The Associated Press reports that Clarke told reporters on June 1 that 32 school districts in the state were still under desegregation orders even after the Brown v. Board of Education ruling. Clarke is in the state to ensure its school districts provide black students with equal access to educational programs.

“In our ongoing efforts to fulfill the promise of Brown vs. Board of Education, we currently have 32 open cases with school districts here in Mississippi,” Clarke told residents, local leaders, and reporters Thursday at the Holmes County Circuit Court Complex.

“And in each of those cases, we are working to ensure that these districts comply with desegregation orders from courts.”

Clarke is currently on a “listening tour” in the Deep South, where the Justice Department is learning where to direct resources and file civil rights lawsuits.

Mississippi, which has the highest percentage of black people in the U.S., is no stranger to lawsuits concerning desegregation, including in 2017 when two high schools were finally merged after more than 40 years of litigation in which a district sought to maintain racially segregated schools.

Earlier this year, the NAACP filed a lawsuit against Gov.

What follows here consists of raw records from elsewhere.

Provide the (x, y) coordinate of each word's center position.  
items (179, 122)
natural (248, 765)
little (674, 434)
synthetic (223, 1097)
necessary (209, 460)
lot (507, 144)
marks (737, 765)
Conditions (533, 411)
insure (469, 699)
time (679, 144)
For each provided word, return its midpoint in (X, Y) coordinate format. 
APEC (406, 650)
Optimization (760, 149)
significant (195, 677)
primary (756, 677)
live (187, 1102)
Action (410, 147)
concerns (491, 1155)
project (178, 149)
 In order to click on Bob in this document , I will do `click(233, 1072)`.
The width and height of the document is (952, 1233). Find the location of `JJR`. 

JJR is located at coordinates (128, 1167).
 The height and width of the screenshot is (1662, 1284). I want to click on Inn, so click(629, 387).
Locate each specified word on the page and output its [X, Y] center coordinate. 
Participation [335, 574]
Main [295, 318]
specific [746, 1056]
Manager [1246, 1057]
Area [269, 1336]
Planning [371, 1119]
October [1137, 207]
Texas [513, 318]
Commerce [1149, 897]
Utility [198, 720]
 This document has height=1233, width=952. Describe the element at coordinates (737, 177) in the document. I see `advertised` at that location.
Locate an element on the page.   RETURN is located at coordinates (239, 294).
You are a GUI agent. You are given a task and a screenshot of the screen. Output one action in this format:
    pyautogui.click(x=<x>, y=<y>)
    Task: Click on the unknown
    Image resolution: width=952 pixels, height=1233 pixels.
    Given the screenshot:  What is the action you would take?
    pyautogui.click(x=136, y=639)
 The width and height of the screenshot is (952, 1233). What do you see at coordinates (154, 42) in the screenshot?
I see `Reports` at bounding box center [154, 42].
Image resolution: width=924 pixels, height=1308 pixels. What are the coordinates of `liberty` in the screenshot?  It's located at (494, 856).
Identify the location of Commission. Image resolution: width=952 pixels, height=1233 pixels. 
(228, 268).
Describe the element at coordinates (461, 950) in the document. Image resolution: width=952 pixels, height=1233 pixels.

Tate Reeves and his administration claiming it’s only a matter of time before “separate and unequal policing” returns under the new state-run police department.

Clarke told reporters that at least five Mississippi correctional facilities, including the Mississippi State Penitentiary, the South Mississippi Correctional Institution, the Central Mississippi Correctional Facility, the Wilkinson County Correctional Facility, and a county jail, are under federal investigation as to whether they protect prisoners from violence and meet basic housing standards.

Additionally, Clarke and the Justice Department are investigating the Rankin County Sheriff’s Department and whether its deputies used excessive force in the shooting of Michael Corey Jenkins during a drug raid. According to an AP investigation, several deputies in the department have been involved in numerous violent encounters with black men since 2019, two of which resulted in the deaths of black men and a third which left a man with permanent injuries.

Jill Collen Jefferson, president of JULIAN, a civil rights organization that has filed a federal lawsuit claiming police have “terrorized” black residents by subjecting them to false arrests, excessive force, and intimidation, told the AP she hopes Clarke addresses the issues in Mississippi.

“What I hope she’ll do is seriously address the issues. Not gloss over them — say that she has heard about these violations, talk about them in detail, and say that it is wrong if it is happening,” said Jefferson.